[Requirement]: Every line of the listing is returned unchanged, and every picture is dropped.
::::
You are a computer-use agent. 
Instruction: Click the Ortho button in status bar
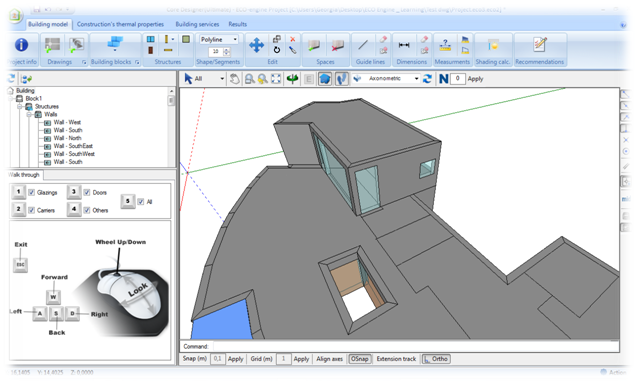[x=436, y=359]
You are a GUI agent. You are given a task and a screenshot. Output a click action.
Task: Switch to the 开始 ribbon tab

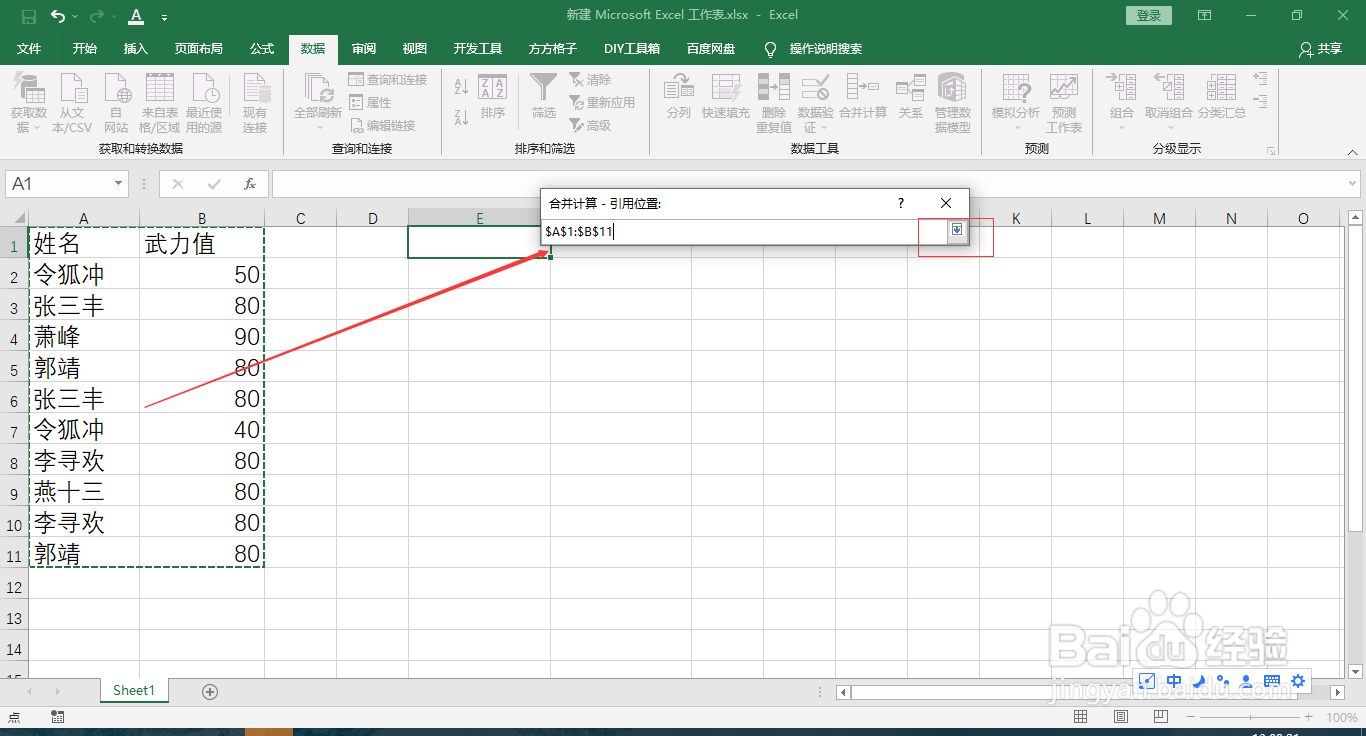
::::
[Response below]:
You are a computer-use agent. 
Instruction: Click the Ortho button in status bar
[x=436, y=359]
You are a GUI agent. You are given a task and a screenshot. Output a click action.
Task: Switch to the 开始 ribbon tab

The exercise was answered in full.